Sunoco plans to extend its existing Mariner East 1 by 50 miles and construct the 350-mile Mariner East 2 pipeline to transport natural gas liquids (NGL) from processing and fractionation complexes in eastern Ohio, western Pennsylvania and West Virginia to the company's Marcus Hook Industrial Complex on the Delaware River south of Philadelphia (see Shale Daily, Dec. 5, 2013). The company will repurpose Marcus Hook -- a former oil refinery -- for storage, processing and distribution of NGLs.

In addition to construction benefits, Econsult said Sunoco plans to spend $60-90 million annually to operate the pipelines beginning in 2017. Total expenditures for operations at Marcus Hook have not yet been finalized. The projects' ongoing service, the firm said, could create a $100-150 million annual economic impact, support up to 400 full-time equivalent jobs with estimated earnings of $22-33 million. Tax revenue from ongoing operations could also reach $800,000 to $1.2 million, according to the study.

Econsult said the majority of employment and expenditure impacts would likely be in southeast Pennsylvania near Philadelphia and far removed from the hotbeds of Marcellus and Utica shale development farther west in the Appalachian Basin. The projects, however, have met staunch opposition in that part of the state from residents who would live near a stretch of the pipelines and compressor stations (see Shale Daily, Oct. 13, 2014). They've vowed to continue fighting Sunoco's efforts as it works its way through the regulatory process and prepares for development.

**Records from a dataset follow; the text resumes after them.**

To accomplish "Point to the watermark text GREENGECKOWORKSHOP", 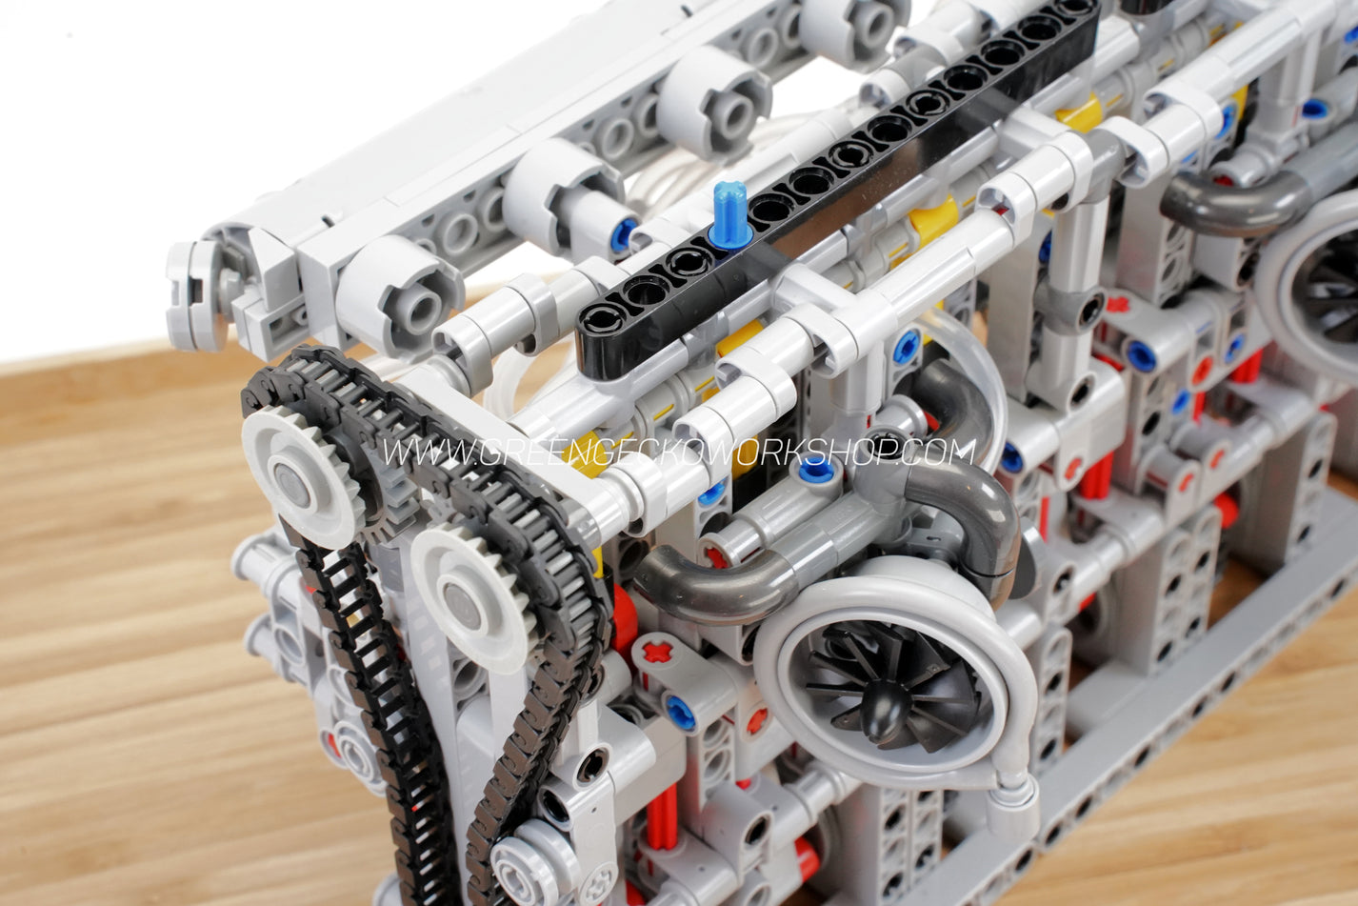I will click(x=678, y=452).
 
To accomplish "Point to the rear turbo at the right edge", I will click(x=1319, y=276).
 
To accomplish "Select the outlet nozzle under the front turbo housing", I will click(x=1011, y=795).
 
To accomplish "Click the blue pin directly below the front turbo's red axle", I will click(x=680, y=713).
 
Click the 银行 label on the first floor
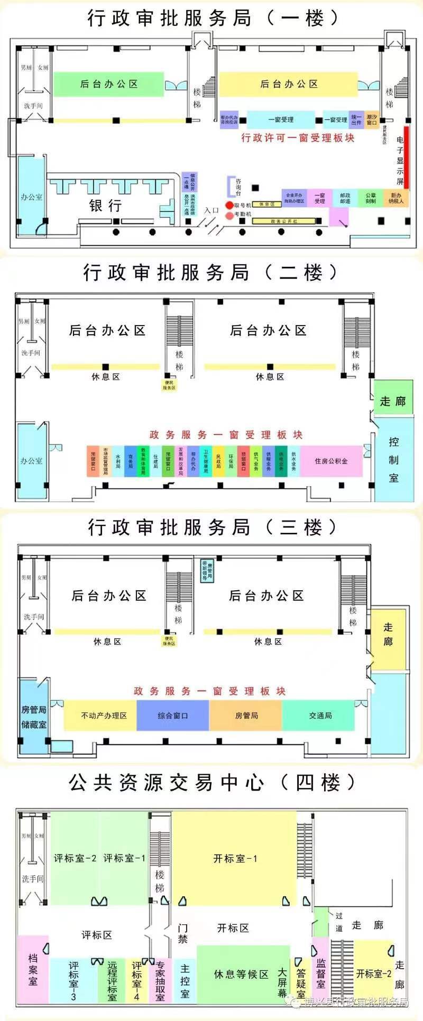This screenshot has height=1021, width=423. tap(105, 205)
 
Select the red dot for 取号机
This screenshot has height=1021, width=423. tap(229, 205)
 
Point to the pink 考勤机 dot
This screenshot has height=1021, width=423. tap(229, 215)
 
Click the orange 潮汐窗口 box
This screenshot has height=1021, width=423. tap(372, 120)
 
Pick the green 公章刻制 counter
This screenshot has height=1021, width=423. tap(371, 198)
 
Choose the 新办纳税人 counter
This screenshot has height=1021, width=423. tap(396, 198)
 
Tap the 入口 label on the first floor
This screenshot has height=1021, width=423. tap(212, 210)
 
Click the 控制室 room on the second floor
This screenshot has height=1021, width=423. tap(393, 460)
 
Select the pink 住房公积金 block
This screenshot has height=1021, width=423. tap(331, 461)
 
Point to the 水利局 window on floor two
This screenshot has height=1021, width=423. tap(118, 461)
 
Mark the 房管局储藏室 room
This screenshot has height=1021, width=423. tap(34, 717)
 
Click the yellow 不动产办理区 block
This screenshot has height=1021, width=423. tap(104, 716)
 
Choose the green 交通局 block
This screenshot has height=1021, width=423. tap(320, 716)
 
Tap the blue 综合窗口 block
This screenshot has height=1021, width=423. tap(173, 716)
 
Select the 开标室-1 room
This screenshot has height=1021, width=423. tap(235, 859)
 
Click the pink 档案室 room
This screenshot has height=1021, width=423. tap(33, 969)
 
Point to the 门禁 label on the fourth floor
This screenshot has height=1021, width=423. tap(183, 933)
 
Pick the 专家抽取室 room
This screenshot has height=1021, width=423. tap(160, 981)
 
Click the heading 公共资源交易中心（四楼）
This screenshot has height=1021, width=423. tap(212, 783)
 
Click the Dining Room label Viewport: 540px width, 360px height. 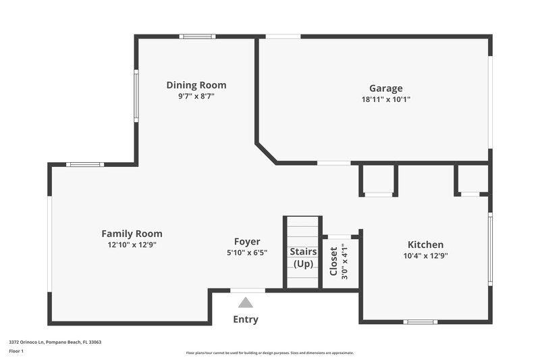click(x=196, y=85)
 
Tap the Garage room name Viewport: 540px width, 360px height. click(x=385, y=88)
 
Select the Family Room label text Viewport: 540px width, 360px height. click(x=132, y=234)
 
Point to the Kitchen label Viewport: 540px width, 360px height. click(x=425, y=245)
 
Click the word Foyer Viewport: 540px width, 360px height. click(x=247, y=242)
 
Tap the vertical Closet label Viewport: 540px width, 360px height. click(x=333, y=261)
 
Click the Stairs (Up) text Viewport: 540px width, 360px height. click(x=303, y=257)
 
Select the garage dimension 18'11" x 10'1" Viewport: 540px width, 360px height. click(x=385, y=99)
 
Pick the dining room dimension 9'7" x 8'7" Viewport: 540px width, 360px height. click(x=196, y=97)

Susquehanna University economics professor Matthew Rousu, who reviews economic impact studies related to the state's oil and gas industry, said that although he hasn't yet examined Econsult's study, a $3 billion investment could very well generate a $4.2 billion impact.

"The construction would likely create a big temporary boom, and that's a lot of what this is. You almost don't need the study based on that alone, but you want it to add to the credibility of the project," he said. "Even if the cost to do the construction is $1 billion, a lot of that is for labor, and there will be a big boost to hiring in the short term for a massive construction project. It does make sense to get a huge initial boost, whether the impact is smaller in the long run, I couldn't tell you; it depends on how many are actually hired for operations."

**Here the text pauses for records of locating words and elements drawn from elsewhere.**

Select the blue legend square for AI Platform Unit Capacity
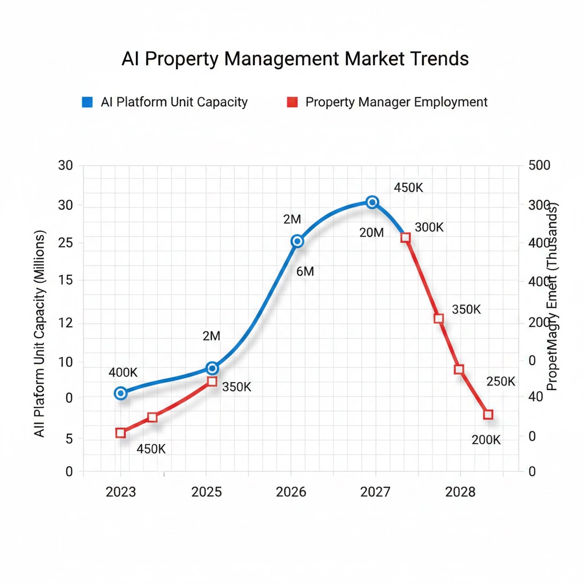[x=87, y=102]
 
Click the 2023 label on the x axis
[x=121, y=492]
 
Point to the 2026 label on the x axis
[x=291, y=492]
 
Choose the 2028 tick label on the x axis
[x=460, y=492]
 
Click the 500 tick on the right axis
[x=539, y=166]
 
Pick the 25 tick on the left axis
[x=66, y=243]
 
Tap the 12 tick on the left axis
[x=66, y=323]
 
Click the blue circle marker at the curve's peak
[x=372, y=202]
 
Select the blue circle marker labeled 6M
[x=297, y=241]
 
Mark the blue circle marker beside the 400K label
[x=121, y=393]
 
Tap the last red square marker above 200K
[x=488, y=415]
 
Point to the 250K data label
[x=500, y=382]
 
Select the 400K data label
[x=123, y=372]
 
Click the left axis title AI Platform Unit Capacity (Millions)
[x=39, y=334]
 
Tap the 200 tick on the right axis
[x=539, y=322]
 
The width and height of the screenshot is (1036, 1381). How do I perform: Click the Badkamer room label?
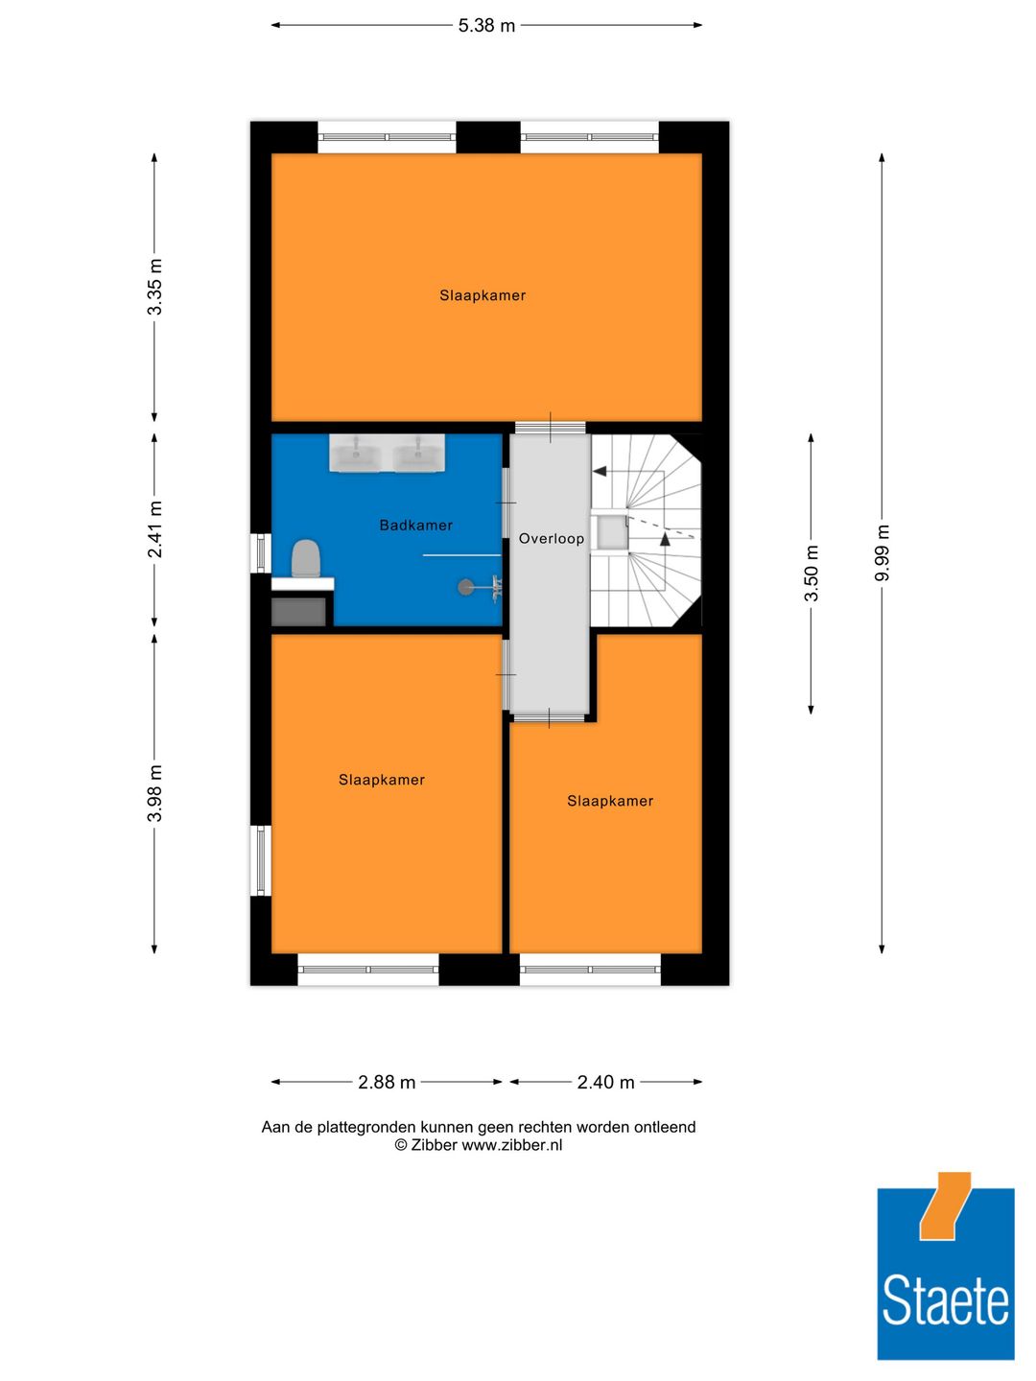tap(415, 525)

Marcellus Shale Coalition President David Spigelmyer said the study demonstrates "the critical interconnectivity that exists between shale producing regions of the commonwealth and the greater Philadelphia region," where support for the industry has been weaker than in other more rural parts of the state.

"Each person that has a job from the project is going to go spend money at grocery stores, they're going to pay rent, and go to restaurants, the movies and theater," Rousu added. "They'll spend locally and others are going to get that money that aren't directly involved; it's a small multiplier. Just hearing those numbers doesn't surprise me, sometimes I hear numbers in this industry or others and I say 'what are you saying?' That doesn't sound stunningly high."

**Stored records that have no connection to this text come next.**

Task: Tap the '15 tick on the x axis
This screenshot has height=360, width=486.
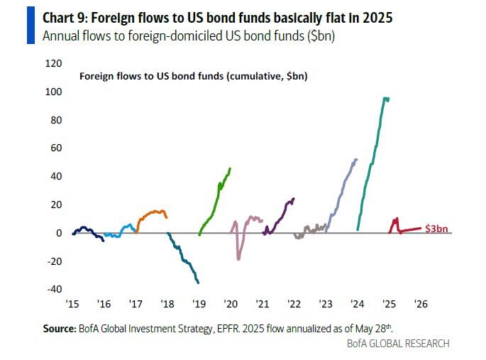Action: click(72, 303)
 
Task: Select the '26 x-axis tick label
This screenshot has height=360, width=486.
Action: click(420, 303)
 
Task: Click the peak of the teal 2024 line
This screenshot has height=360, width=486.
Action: click(385, 98)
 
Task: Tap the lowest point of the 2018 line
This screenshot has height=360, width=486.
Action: click(197, 283)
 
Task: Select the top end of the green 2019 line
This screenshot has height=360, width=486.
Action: click(230, 168)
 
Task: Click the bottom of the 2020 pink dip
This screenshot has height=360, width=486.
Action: click(238, 258)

In November, Sunoco announced a successful open season for Mariner East 2 (see Shale Daily, Nov. 6, 2014). It's initial capacity is expected to be 275,000 b/d and will complement Mariner East 1's 70,000 b/d capacity. Propane transport on Mariner East 1 began in December, with ethane deliveries expected to start in the middle of the year. Mariner East 2, which will transport ethane, propane and butane, is expected to be in service by late 2016.

Econsult also said the projects will increase the local availability of propane and other NGLs, which Rosu said could have further economic benefits for the region's manufacturers and residential consumers.